▶ _REQUIREMENTS_
Turn the entries below into a numbered list, skipping any blank lines and omitting the pictures.

※ ※ ※

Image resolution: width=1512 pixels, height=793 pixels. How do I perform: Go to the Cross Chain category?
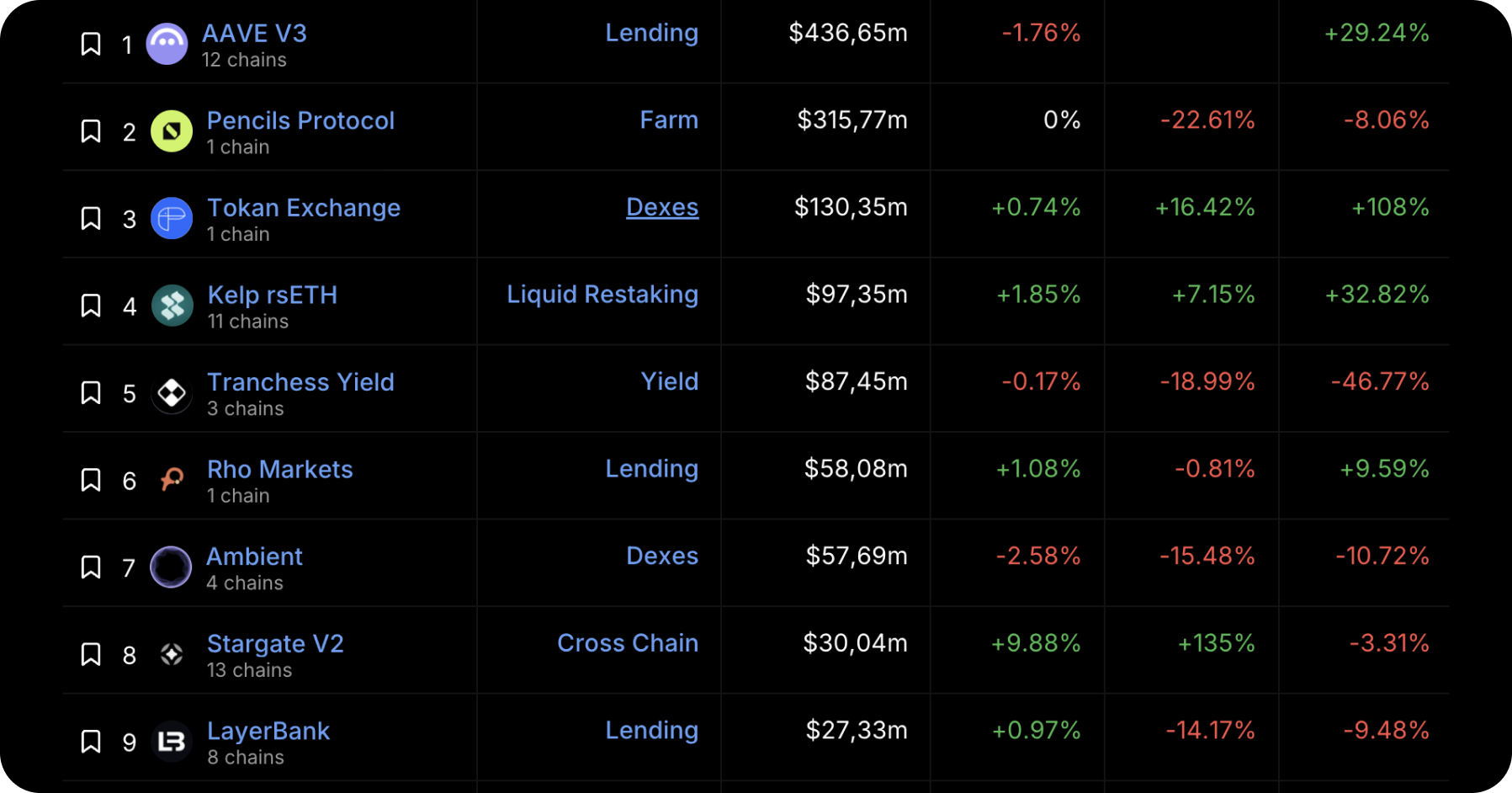click(x=628, y=643)
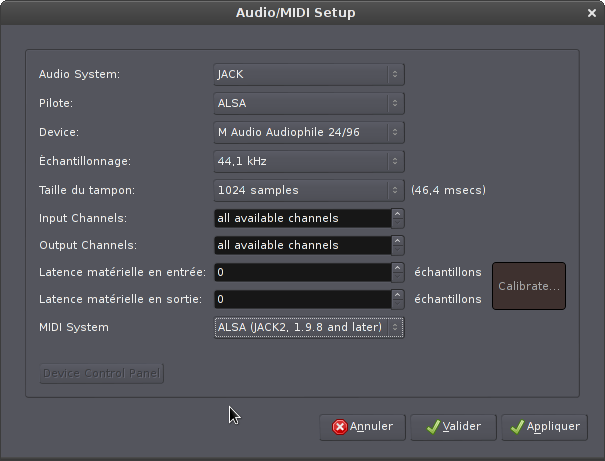Click the Output Channels spinner arrows
Screen dimensions: 605x461
[398, 245]
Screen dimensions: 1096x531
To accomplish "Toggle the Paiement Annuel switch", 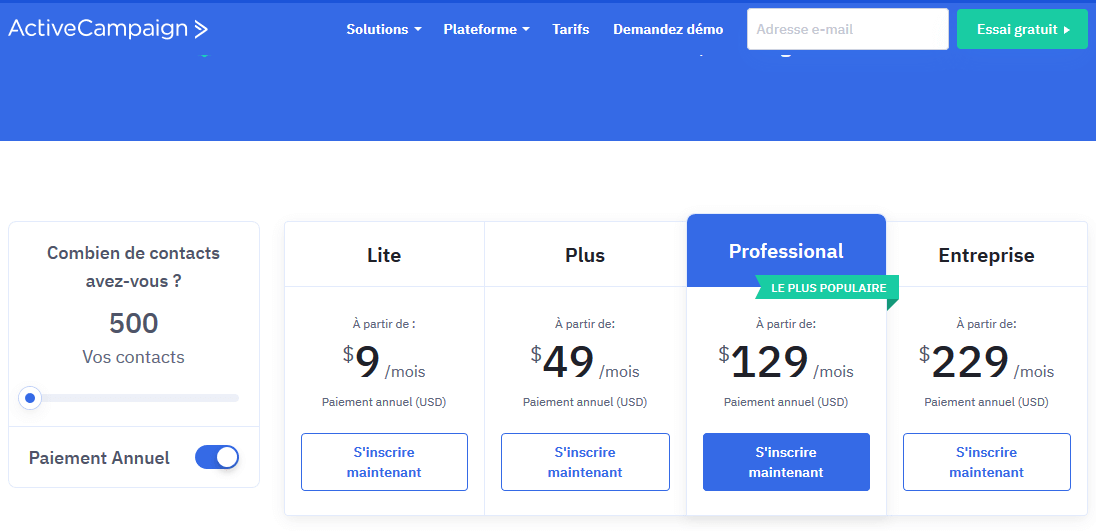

※ ※ ※

▶ _ANSWER BELOW_
1. Image resolution: width=1512 pixels, height=793 pixels. How do I perform: Go to the Cross Chain category?
2. click(x=628, y=643)
3. Click the Output Channels spinner arrows
4. Screen dimensions: 605x461
5. [398, 245]
6. Screen dimensions: 1096x531
7. To accomplish "Toggle the Paiement Annuel switch", 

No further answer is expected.